Exercise aim: Every single entry that follows must be copied exactly.

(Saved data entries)
**********

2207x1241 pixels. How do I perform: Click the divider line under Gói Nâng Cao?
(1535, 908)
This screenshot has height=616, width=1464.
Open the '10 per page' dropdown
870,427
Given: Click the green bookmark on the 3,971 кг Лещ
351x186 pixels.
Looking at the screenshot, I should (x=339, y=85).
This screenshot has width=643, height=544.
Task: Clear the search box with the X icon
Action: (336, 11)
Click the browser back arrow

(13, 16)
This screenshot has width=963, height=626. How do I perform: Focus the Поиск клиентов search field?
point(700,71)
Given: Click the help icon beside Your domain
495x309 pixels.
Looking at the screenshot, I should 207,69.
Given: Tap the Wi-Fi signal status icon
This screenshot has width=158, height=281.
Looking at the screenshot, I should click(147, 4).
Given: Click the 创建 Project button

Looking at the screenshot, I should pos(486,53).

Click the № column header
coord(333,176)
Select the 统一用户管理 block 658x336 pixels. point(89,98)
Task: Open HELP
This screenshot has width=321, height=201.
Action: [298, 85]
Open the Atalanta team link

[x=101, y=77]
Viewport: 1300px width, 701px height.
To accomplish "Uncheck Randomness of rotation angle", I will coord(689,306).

**********

Answer to this problem:
2207x1241 pixels. How do I perform: Click the divider line under Gói Nâng Cao?
(1535, 908)
This screenshot has height=616, width=1464.
Open the '10 per page' dropdown
870,427
Given: Click the green bookmark on the 3,971 кг Лещ
351x186 pixels.
Looking at the screenshot, I should (x=339, y=85).
This screenshot has width=643, height=544.
Task: Clear the search box with the X icon
Action: (336, 11)
Click the browser back arrow

(13, 16)
This screenshot has width=963, height=626. How do I perform: Focus the Поиск клиентов search field?
point(700,71)
Given: Click the help icon beside Your domain
495x309 pixels.
Looking at the screenshot, I should 207,69.
Given: Tap the Wi-Fi signal status icon
This screenshot has width=158, height=281.
Looking at the screenshot, I should click(147, 4).
Given: Click the 创建 Project button

Looking at the screenshot, I should pos(486,53).

Click the № column header
coord(333,176)
Select the 统一用户管理 block 658x336 pixels. point(89,98)
Task: Open HELP
This screenshot has width=321, height=201.
Action: [298, 85]
Open the Atalanta team link

[x=101, y=77]
Viewport: 1300px width, 701px height.
To accomplish "Uncheck Randomness of rotation angle", I will coord(689,306).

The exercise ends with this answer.